■ **Dataset records**:
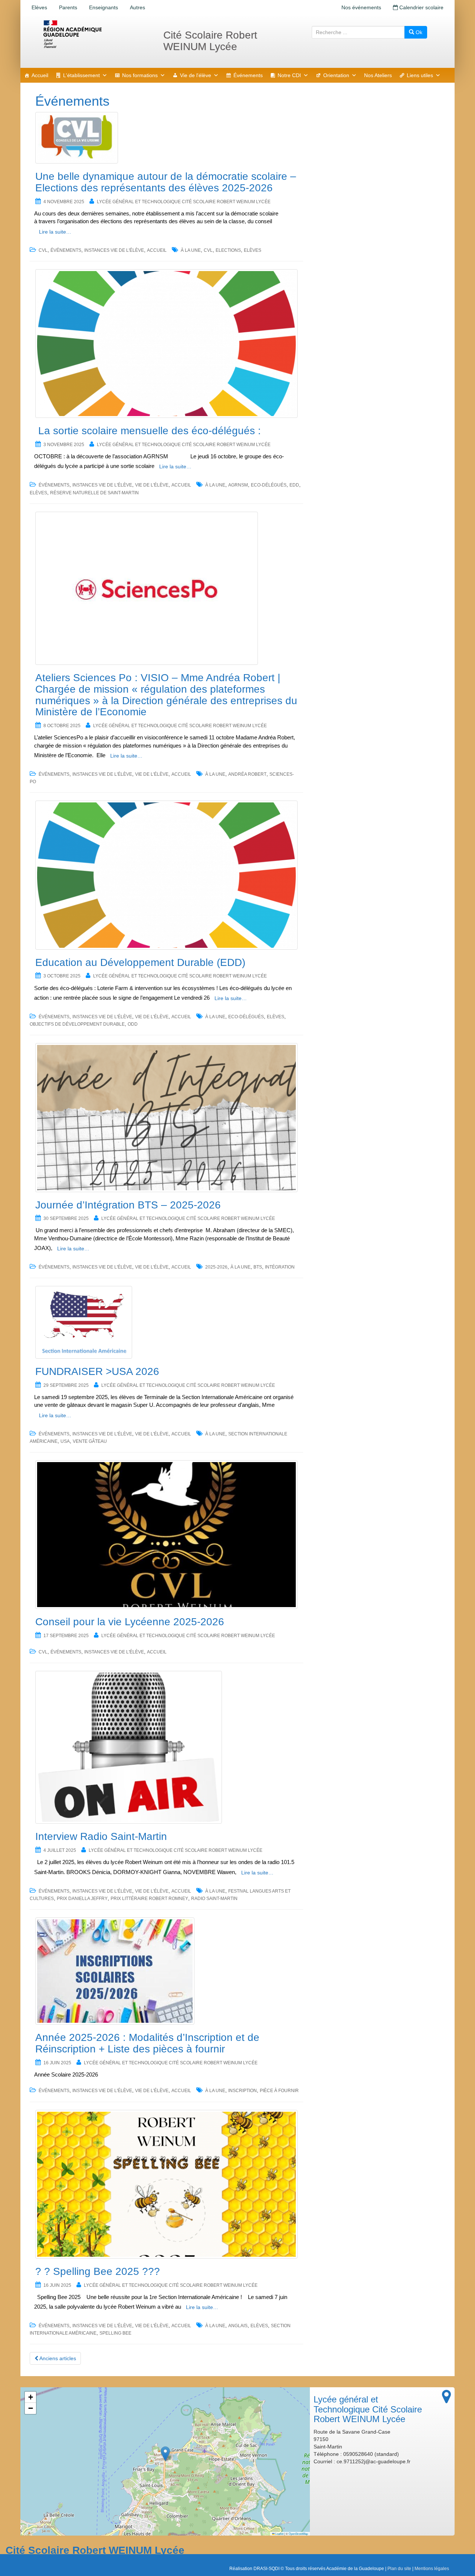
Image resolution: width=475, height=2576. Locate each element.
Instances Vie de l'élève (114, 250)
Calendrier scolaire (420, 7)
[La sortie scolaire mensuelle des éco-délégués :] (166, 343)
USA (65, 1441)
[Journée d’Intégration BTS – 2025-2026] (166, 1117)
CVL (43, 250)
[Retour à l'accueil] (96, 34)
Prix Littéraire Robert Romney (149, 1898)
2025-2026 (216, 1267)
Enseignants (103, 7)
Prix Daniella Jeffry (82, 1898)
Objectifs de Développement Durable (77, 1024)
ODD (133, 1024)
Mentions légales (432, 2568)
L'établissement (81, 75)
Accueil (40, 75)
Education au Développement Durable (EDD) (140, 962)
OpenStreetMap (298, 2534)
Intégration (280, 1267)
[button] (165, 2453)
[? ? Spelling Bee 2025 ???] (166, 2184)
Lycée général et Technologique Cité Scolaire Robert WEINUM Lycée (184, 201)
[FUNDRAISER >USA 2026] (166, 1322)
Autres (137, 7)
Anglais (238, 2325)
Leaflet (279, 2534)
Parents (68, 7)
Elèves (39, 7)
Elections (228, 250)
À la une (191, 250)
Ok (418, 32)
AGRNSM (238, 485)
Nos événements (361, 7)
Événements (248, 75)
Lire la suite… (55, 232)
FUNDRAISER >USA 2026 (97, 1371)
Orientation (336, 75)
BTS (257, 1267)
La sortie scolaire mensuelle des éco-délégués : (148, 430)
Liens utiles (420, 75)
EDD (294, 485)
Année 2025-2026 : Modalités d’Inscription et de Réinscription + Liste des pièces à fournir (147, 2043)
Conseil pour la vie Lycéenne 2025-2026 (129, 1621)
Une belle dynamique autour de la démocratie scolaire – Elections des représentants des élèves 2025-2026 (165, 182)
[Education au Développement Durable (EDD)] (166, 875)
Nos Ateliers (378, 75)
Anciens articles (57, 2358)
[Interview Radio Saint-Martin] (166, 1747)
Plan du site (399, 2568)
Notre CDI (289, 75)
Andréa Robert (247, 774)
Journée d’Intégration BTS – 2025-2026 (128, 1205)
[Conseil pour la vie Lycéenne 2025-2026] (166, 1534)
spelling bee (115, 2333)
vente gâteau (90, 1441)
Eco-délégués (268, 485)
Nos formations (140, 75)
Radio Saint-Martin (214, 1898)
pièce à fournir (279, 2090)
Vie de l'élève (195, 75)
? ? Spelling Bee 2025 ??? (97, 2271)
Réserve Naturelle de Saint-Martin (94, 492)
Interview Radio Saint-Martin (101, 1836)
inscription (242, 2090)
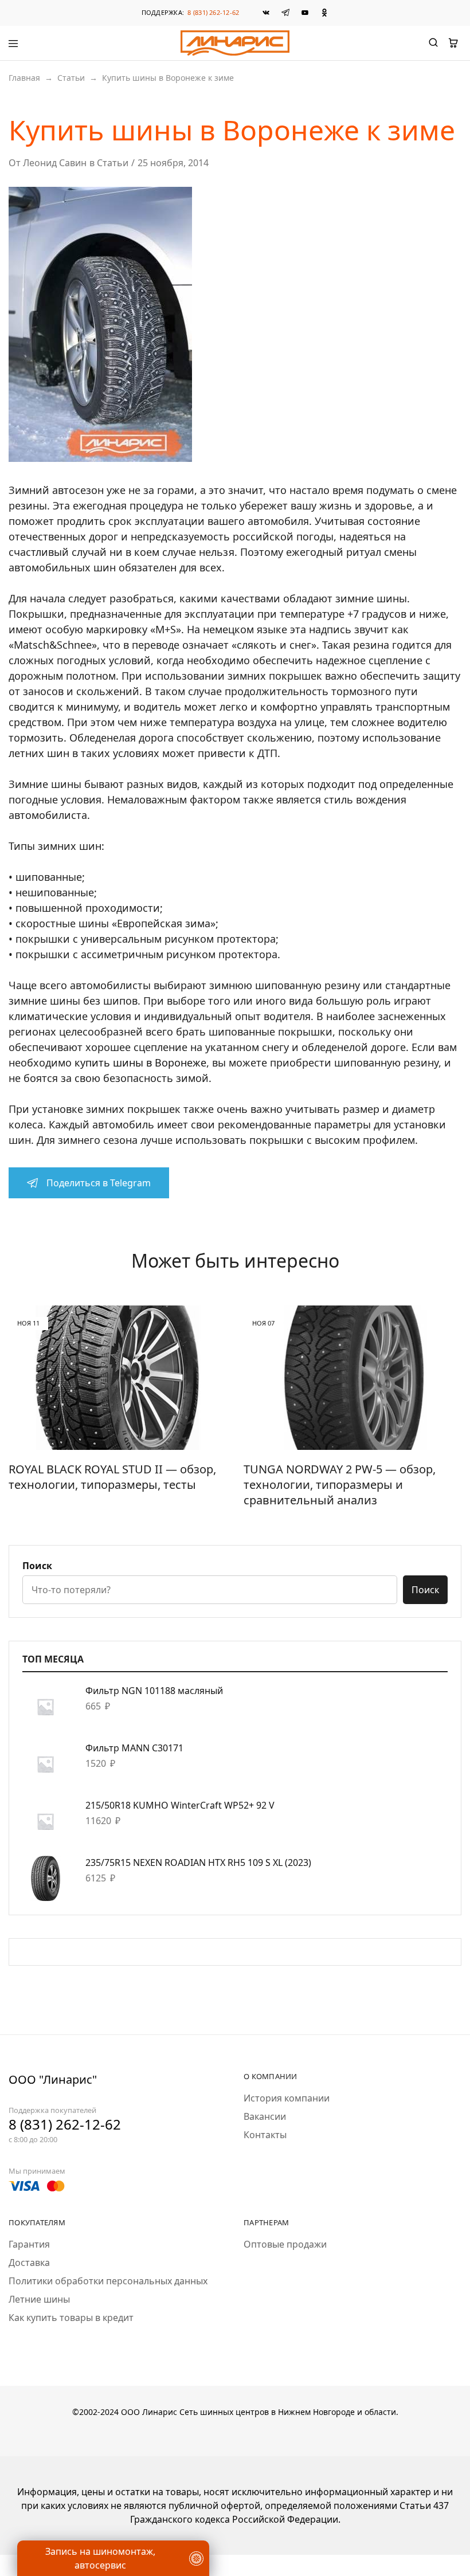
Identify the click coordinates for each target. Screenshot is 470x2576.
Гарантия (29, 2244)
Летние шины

■ **Try it**:
List all lines in the material containing the string "Conseil".

■ **Answer space**:
Conseil pour la vie Lycéenne 2025-2026 (129, 1621)
[Conseil pour la vie Lycéenne 2025-2026] (166, 1534)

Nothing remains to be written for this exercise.